Lisbon's own relations with its former African colony have improved greatly over the past few months, and the government thinks Western interests are best served by coming to terms with Angola's Marxist leadership.
Despite the Angolan government's dependence on Soviet arms and an estimated 15,000 to 19,000 Cuban troops, only a small percentage of the country's external trade is with Eastern bloc countries.
The main markets for Angola's valuable exports, including oil, diamonds, and coffee, is the West, which in return can offer badly needed finance and technology for the country's development.
Portugal believes that Angola's leaders are essentially pragmatists, more committed to national development than Marxist theory.
Foreign Ministry officials say privately that the more Angola becomes economically dependent on the West, the more its leaders will shrug off the Soviet political grip.
The officials also doubt whether guerrillas of Jonas Savimbi's National Union for the Total Independence of Angola (UNITA) could form a stable national government if the ruling Popular Movement for the Liberation of Angola (MPLA) Workers' Party were overthrown.
Many of them know personally the leaders of both sides and are deeply suspicious of UNITA's mainly regional appeal and its almost exclusive power base among the Ovimbundu tribe.
The Portuguese government thinks that destabilization in Angola would jeopardize a peace settlement in neighboring Namibia (South-West Africa) and could plunge southern Africa into political chaos that would only be detrimental to Western interests.
Speaking to foreign journalists, Mr.
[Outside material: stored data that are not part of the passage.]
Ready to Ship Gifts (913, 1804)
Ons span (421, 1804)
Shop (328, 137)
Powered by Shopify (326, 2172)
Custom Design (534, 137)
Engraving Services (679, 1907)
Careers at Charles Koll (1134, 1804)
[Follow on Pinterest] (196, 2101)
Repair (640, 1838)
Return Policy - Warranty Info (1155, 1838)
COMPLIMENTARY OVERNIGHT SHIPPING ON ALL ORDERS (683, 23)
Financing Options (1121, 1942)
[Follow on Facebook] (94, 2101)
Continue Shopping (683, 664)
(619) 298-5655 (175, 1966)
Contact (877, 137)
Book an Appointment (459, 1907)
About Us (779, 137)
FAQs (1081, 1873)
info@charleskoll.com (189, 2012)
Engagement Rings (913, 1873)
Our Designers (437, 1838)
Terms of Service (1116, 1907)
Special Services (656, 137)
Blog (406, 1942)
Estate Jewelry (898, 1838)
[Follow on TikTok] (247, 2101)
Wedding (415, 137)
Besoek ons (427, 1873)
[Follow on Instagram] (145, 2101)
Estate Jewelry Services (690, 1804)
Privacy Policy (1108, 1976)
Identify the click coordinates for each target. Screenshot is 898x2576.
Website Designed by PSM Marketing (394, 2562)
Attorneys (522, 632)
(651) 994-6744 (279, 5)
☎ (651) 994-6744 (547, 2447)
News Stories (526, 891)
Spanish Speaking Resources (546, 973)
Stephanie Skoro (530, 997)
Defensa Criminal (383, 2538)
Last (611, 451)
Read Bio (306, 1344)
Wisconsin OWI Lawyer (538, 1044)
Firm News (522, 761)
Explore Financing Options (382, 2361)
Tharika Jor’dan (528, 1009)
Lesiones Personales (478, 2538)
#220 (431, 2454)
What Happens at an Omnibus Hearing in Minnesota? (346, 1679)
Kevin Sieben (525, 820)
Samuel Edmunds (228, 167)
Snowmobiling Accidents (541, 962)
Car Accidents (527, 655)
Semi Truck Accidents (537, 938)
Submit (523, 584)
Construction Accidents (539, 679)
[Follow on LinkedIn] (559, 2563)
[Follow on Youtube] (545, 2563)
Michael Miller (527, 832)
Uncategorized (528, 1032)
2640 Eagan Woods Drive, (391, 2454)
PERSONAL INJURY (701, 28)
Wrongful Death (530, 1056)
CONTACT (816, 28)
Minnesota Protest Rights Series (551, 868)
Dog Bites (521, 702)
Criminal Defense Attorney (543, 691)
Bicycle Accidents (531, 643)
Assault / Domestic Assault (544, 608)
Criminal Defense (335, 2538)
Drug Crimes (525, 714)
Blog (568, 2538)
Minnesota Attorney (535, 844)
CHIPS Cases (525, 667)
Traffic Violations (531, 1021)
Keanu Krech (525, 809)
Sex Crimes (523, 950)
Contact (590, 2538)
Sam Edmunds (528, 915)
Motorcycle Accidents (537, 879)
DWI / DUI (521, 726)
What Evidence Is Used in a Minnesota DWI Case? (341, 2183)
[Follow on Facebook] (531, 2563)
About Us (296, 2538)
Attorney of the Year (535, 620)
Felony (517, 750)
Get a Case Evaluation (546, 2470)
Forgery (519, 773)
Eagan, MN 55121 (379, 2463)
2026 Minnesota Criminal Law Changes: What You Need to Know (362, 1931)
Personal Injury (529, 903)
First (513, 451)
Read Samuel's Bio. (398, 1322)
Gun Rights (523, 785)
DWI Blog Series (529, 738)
Goncalves Pereira said President Reagan's efforts to repeal the Clark amendment (which bans covert US aid to Angolan opposition forces), was an American internal matter.
He acknowledged that an eventual repeal might put psychological pressure on Angola to accept new Western proposals for a peaceful independence settlement in Namibia.
But the foreign minister was firm in opposing any US move to support Angolan dissidents, and informed sources said he had put this view strongly to US Defense Secretary Caspar Weinberger during a Lisbon stopover in late May.
Mr. Goncalves Pereira said Portugal had not been asked to take part in the international search for a Namibia settlement, but added that Lisbon wanted to contribute to a peaceful solution of the problem.
Portugal is in a unique position to be a mediator between Angola and the West. It ruled Angola until 1975 and there is new warmth in relations between Lisbon and Luanda.
President Antonio Ramalho Eanes plans to undertake the first visit ever to Angola by a Western head of state since the country's independence later this year.
Lisbon wants to see peace and stability in southern Africa, but its main interest there is commercial, not political.
The Portuguese are anxious to recover trade with Angola and Mozambique and to win contracts for the economic development of their former colonies.
Last April, Secretary of State for Energy Joao Nuno de Carvalho Carreira visited Angola to clear the way for Portuguese companies to assist in the expansion of the country's electrical power network. He came away with an additional promise that Portugal would also be given a share in developing Angola's offshore oil.
Angolan Energy Minister Pedro Van Dunem will visit Lisbon this month to take matters further.
So long as Portugal is able to develop trade links with southern Africa freely, it has no great ambitions to take part in a new Geneva conference.